Marx tells of reports heard at the government's migration and refugee agency, BAMF, where refugees told of racist assaults and attempted rape.
"In the rationale of the rejection, nothing about [those stories] was duly received," he told DW. In other words, the reasons for seeking asylum were not carefully examined. "That, for me, is no longer constitutional."
Under pressure
The refugee protection organization Pro Asyl has issued reports on the three countries. Massive discrimination against the Roma minority in all areas of life - social services, housing, health and education - represents a threat to Roma livelihoods, says Bernd Mesovic, who works at the organization. That is grounds for asylum under international refugee law. Homosexuals as well as journalists are also often victims of human rights violations.

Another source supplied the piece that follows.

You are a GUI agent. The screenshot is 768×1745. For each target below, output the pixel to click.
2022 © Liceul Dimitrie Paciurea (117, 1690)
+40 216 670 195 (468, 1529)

As for the gradual decline of successful asylum applications, Mesovic argues that the quota has been dropping ever since former Interior Minister Hans-Peter Friedrich of the Christian Democratic Union declared there to be no more persecution there.
Today, Cem Özdemir, who chairs the Green Party in Germany, places the blame on a different party. "The performance of the [anti-euro] AfD in state elections is perhaps placing the CDU and CSU under pressure," he told "Die Welt" newspaper.
The Green Party is the most active in Germany in combating the proposed changes to asylum law. Prior to a parliamentary vote in the Bundesrat, 30 activists "against asylum tightening" occupied the Green Party's headquarters in Berlin.
Pressure is also building within the party's own ranks: A declaration that "The right to asylum applies without compromise" has been signed by 1,800 supporters, among them parliamentarians at the state, federal and EU level - including former Green Party chairwoman Claudia Roth.
Amnesty International and Pro Asyl have also joined the chorus with an appeal for "No lazy compromises in asylum law." Their fear, however, is that Greens, who govern in coalition in seven German states and whose votes the legislation is contingent upon, will ultimately agree to the new asylum law in exchange for improved social welfare for asylum seekers generally.